◆ **Task objective**: An exact copy of the lines from the one containing "http://histoiredelire.eu/ (842, 533)" to the end of the records below is required, and nothing else.

Stored records

━━━━━━━━

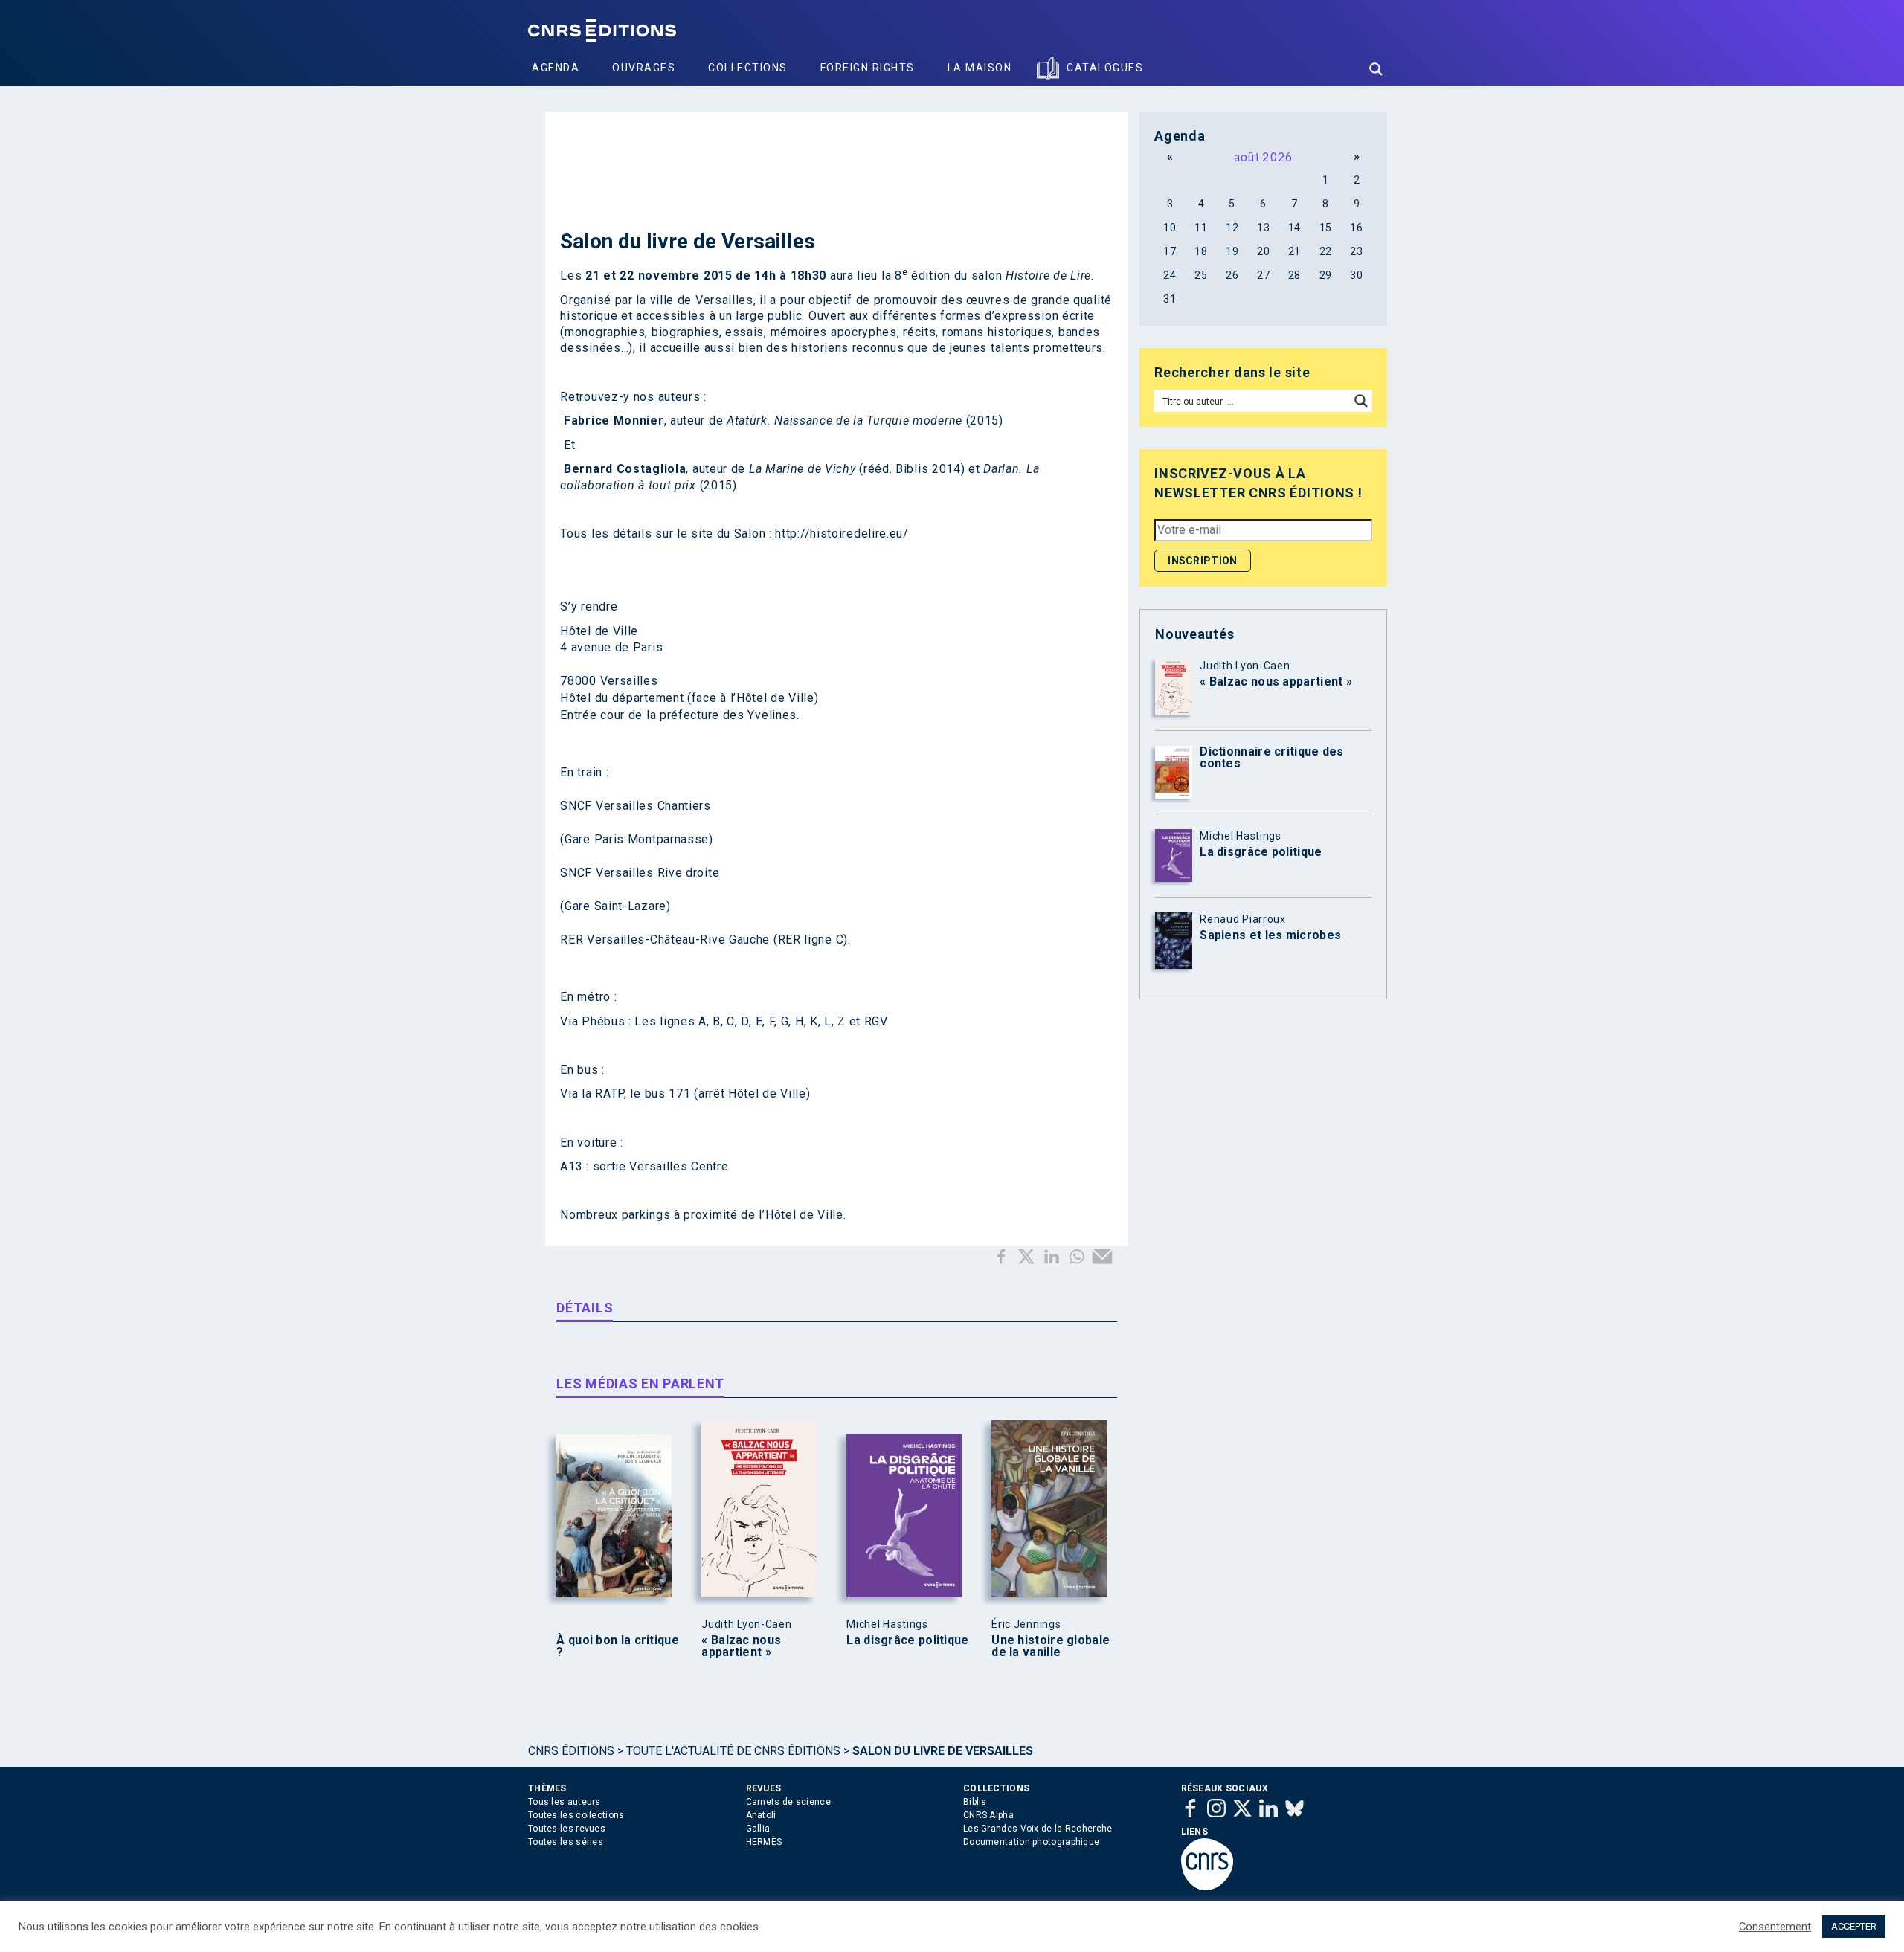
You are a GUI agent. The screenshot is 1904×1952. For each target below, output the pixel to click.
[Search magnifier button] (1376, 69)
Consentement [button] (1775, 1926)
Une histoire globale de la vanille (1050, 1646)
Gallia (758, 1828)
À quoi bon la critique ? (617, 1646)
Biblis (975, 1802)
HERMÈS (764, 1842)
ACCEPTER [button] (1853, 1926)
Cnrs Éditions (571, 1751)
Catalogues (1105, 68)
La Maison (980, 68)
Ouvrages (643, 68)
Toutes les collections (576, 1815)
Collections (748, 68)
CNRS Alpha (988, 1815)
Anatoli (761, 1815)
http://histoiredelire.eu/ (842, 533)
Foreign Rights (867, 68)
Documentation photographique (1031, 1842)
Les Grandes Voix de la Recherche (1038, 1828)
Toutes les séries (565, 1842)
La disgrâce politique (907, 1640)
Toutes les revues (566, 1828)
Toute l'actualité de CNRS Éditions (733, 1751)
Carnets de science (788, 1802)
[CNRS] (1207, 1887)
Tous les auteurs (564, 1802)
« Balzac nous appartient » (741, 1646)
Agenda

━━━━━━━━

◆ **Expected answer**:
http://histoiredelire.eu/ (842, 533)
Foreign Rights (867, 68)
Documentation photographique (1031, 1842)
Les Grandes Voix de la Recherche (1038, 1828)
Toutes les séries (565, 1842)
La disgrâce politique (907, 1640)
Toutes les revues (566, 1828)
Toute l'actualité de CNRS Éditions (733, 1751)
Carnets de science (788, 1802)
[CNRS] (1207, 1887)
Tous les auteurs (564, 1802)
« Balzac nous appartient » (741, 1646)
Agenda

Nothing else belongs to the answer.